Just cause you are using as a shared storage something that is not really
shared.

>
>>>> Put the host in global maintenance (otherwise the engine VM will be
>>>> restarted)
>>>> Shutdown the engine VM
>>>> Shutdown the host
>>>>
>>>>
>>>
> Please note that at some point I had to power off the hypervisor in the
> previous step, because it was stalled trying to stop two processes:
> "Watchdog Multiplexing Daemon"
> and
> "Shared Storage Lease Manager"
>
> https://drive.google.com/file/d/0BwoPbcrMv8mvTVoyNzhRNGpqN1U/view?usp=sharing
>
> It was apparently able to stop the "Watchdog Multiplexing Daemon" after
> some minutes
>
> https://drive.google.com/file/d/0BwoPbcrMv8mvZExNNkw5LVBiXzA/view?usp=sharing
>
> But no way for the Shared Storage Lease Manager and the screen above is
> when I forced a power off yesterday, after global maintenance and correct
> shutdown of sh engine and shutdown of hypervisor stalled.
>
>
>
>
>
>>
>>>>>
>>> Ok. And for starting all again, is this correct:
>>>
>>> a) power on hypevisor
>>> b) hosted-engine --set-maintenance --mode=none
>>>
>>> other steps required?
>>>
>>>
>> No, that's correct
>>
>
>
> Today after powering on hypervisor and waiting about 6 minutes I then ran:
>
>  [root at ovc71 ~]# ps -ef|grep qemu
> root      2104  1985  0 15:41 pts/0    00:00:00 grep --color=auto qemu
>
> --> as expected no VM in execution
>
> [root at ovc71 ~]# systemctl status vdsmd
> vdsmd.service - Virtual Desktop Server Manager
>    Loaded: loaded (/usr/lib/systemd/system/vdsmd.service; enabled)

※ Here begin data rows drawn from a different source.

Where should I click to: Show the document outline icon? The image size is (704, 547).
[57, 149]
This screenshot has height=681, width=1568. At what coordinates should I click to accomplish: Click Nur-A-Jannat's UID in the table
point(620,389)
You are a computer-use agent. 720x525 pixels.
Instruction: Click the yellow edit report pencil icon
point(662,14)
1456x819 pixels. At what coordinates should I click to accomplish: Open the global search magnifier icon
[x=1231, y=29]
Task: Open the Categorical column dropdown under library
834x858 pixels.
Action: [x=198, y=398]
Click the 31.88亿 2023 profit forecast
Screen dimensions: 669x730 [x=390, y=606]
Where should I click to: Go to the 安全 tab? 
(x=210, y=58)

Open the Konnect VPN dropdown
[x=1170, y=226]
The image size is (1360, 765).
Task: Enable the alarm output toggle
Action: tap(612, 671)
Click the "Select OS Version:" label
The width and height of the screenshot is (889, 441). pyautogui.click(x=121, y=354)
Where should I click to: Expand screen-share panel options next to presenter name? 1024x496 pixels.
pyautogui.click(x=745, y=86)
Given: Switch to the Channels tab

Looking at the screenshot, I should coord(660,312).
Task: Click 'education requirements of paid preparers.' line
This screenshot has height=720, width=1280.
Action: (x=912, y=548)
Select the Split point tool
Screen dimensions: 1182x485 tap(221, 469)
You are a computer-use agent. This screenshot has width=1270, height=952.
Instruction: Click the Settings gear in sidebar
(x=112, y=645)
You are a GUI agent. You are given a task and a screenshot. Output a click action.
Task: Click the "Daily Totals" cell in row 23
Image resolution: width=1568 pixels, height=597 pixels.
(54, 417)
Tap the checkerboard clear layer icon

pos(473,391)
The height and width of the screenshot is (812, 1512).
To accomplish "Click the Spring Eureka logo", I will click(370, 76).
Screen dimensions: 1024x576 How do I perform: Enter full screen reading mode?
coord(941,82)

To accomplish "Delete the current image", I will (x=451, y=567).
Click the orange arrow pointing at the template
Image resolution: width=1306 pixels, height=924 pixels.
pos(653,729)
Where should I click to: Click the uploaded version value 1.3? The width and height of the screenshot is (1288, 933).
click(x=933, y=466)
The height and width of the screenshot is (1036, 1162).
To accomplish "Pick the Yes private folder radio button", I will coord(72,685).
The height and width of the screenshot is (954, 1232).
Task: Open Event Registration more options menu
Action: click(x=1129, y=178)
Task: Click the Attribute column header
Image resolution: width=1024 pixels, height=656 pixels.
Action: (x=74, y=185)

>    Active: active (running) since Fri 2015-10-23 15:34:46 CEST; 3min 25s
> ago
>   Process: 1666 ExecStartPre=/usr/libexec/vdsm/vdsmd_init_common.sh
> --pre-start (code=exited, status=0/SUCCESS)
>  Main PID: 1745 (vdsm)
>    CGroup: /system.slice/vdsmd.service
>            ├─1745 /usr/bin/python /usr/share/vdsm/vdsm
>            └─1900 /usr/libexec/ioprocess --read-pipe-fd 56 --write-pipe-fd
> 55 --max-threads 10 --...
>
> Oct 23 15:34:46 ovc71.localdomain.local python[1745]: DIGEST-MD5 client
> step 1
> Oct 23 15:34:46 ovc71.localdomain.local python[1745]: DIGEST-MD5
> ask_user_info()
> Oct 23 15:34:46 ovc71.localdomain.local python[1745]: DIGEST-MD5 client
> step 1
> Oct 23 15:34:46 ovc71.localdomain.local python[1745]: DIGEST-MD5
> ask_user_info()
> Oct 23 15:34:46 ovc71.localdomain.local python[1745]: DIGEST-MD5
> make_client_response()
> Oct 23 15:34:46 ovc71.localdomain.local python[1745]: DIGEST-MD5 client
> step 2
> Oct 23 15:34:46 ovc71.localdomain.local python[1745]: DIGEST-MD5
> parse_server_challenge()
> Oct 23 15:34:46 ovc71.localdomain.local python[1745]: DIGEST-MD5
> ask_user_info()
> Oct 23 15:34:46 ovc71.localdomain.local python[1745]: DIGEST-MD5
> make_client_response()
> Oct 23 15:34:46 ovc71.localdomain.local python[1745]: DIGEST-MD5 client
> step 3
>
> --> I think it is expected that vdsmd starts anyway, even in global
> maintenance, is it correct?
>
> But then:
>
> [root at ovc71 ~]# hosted-engine --set-maintenance --mode=none
> Traceback (most recent call last):
>   File "/usr/lib64/python2.7/runpy.py", line 162, in _run_module_as_main
>     "__main__", fname, loader, pkg_name)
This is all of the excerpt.